2. The rubber strip segmented vulcanization molding die set without outer diameter limitation according to claim 1, characterized in that, The top of the frame (7) is provided with a through groove (9), and the through groove (9) is connected to the mounting groove (8). The top of the movable column (11) is fixedly installed with a guide block (13), and the guide block (13) is slidably installed on the inner wall of the through groove (9).
3. The rubber strip segmented vulcanization molding die set without outer diameter limitation according to claim 2, characterized in that, The top of the guide block (13) is fixedly installed with a push plate (14), and the bottom of the push plate (14) is slidably connected to the top of the frame (7). The movable column (11) is adapted to be slidably installed on the inner wall of the mounting groove (8).

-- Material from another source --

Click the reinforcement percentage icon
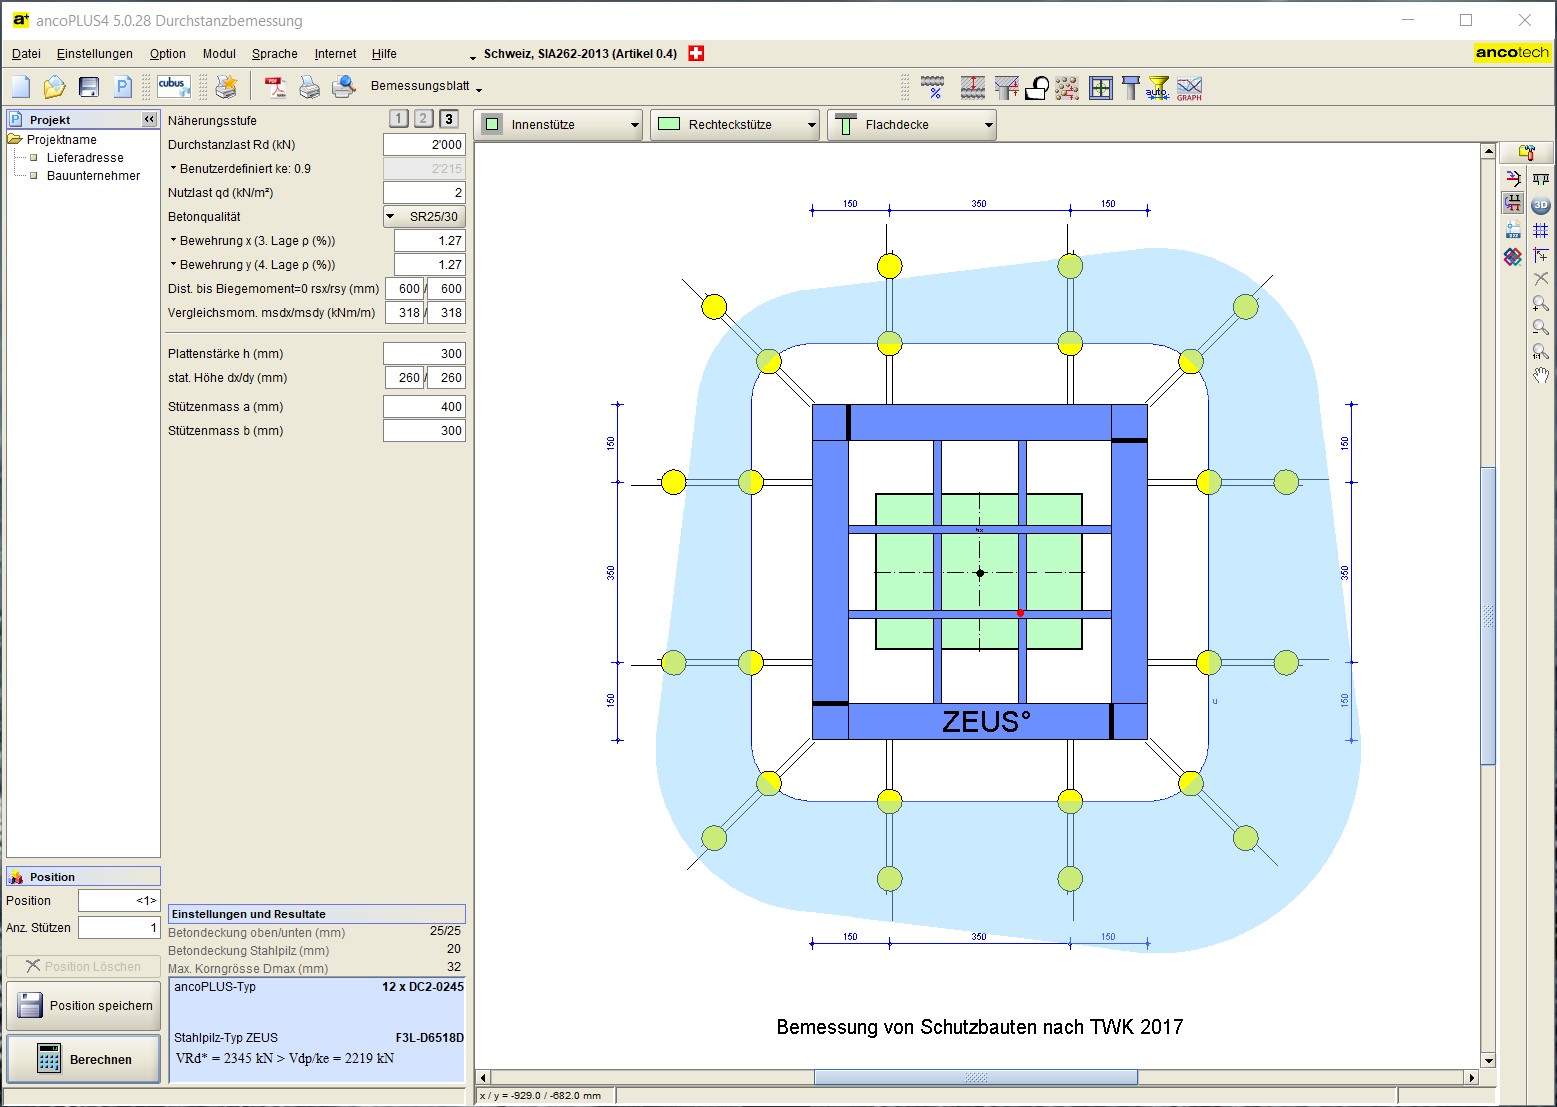 933,88
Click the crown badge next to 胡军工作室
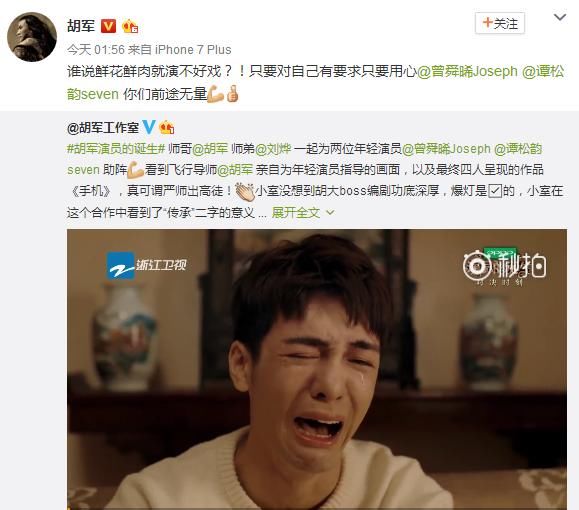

4. The rubber strip segmented vulcanization molding die set without outer diameter limitation according to claim 1, characterized in that, The inner wall of the connecting plate (5) is provided with a square hole (6), and the square hole (6) and the pin (12) are positioned correspondingly. The side of the pin (12) away from the moving column (11) is adapted to be inserted into the inner wall of the square hole (6).

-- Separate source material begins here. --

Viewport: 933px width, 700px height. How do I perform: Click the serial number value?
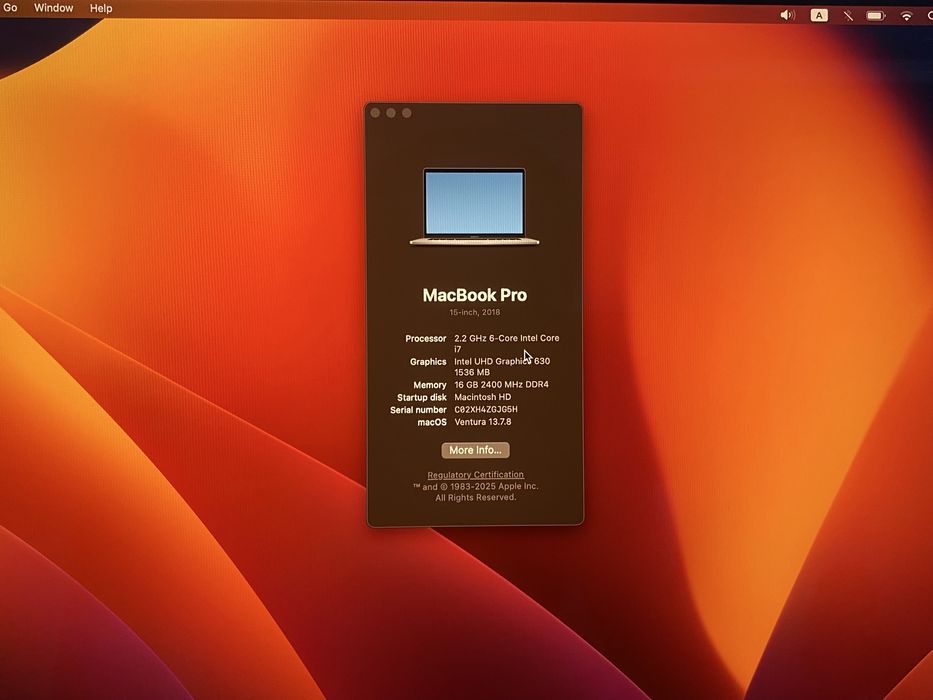pyautogui.click(x=486, y=410)
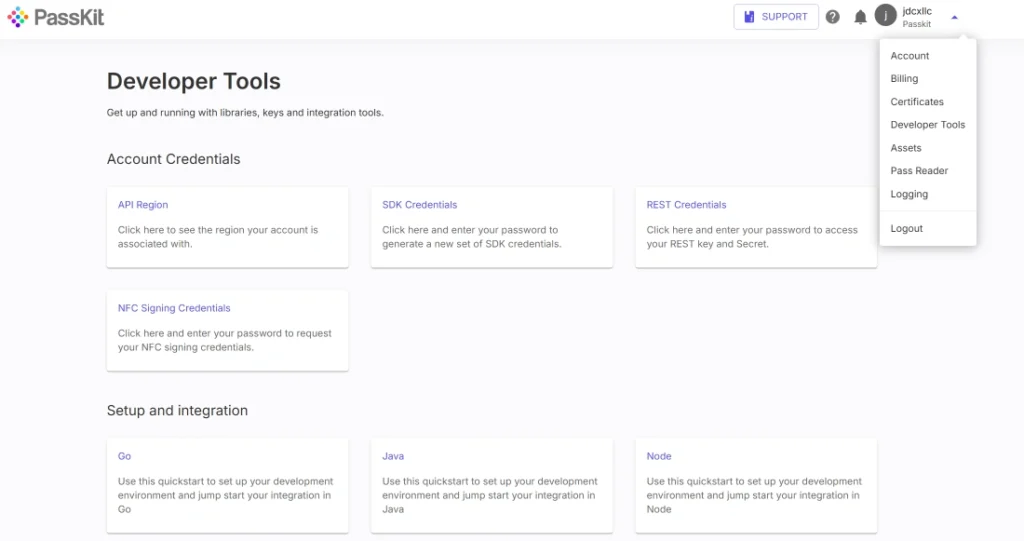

5. A segmented vulcanization molding die set for rubber strips without outer diameter limitation according to claim 1, characterized in that, The number of the connecting plate (5), square hole (6), frame (7), spring (10), moving column (11), pin (12), guide block (13) and push plate (14) are all two, and the two connecting plates (5), square holes (6), frames (7), springs (10), moving columns (11), pins (12), guide blocks (13) and push plates (14) are symmetrically arranged.
6. A segmented vulcanization molding die set for rubber strips without outer diameter limitation according to claim 1, characterized in that, The upper molding module (2) is fitted and installed on the top of the lower molding module (1), and multiple molding grooves (3) of different diameters are provided between the lower molding module (1) and the upper molding module (2).

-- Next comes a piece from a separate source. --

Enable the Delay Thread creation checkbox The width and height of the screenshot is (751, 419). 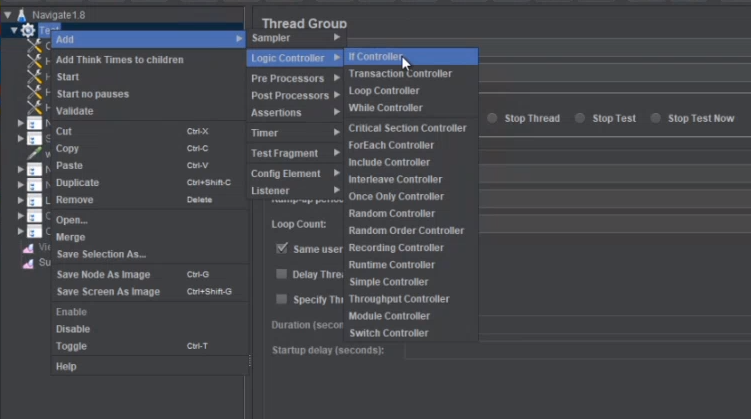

7. A segmented vulcanization molding die set for rubber strips without outer diameter limitation according to claim 1, characterized in that, The top of the lower molding module (1) is fixedly installed with a docking post (4), and the inner wall of the upper molding module (2) is provided with a docking hole, and the docking post (4) is inserted into the inner wall of the docking hole.
8. A segmented vulcanization molding die set for rubber strips without outer diameter limitation according to claim 1, characterized in that, The inner walls of both the upper splicing module (15) and the lower splicing module (16) are provided with splicing grooves (17).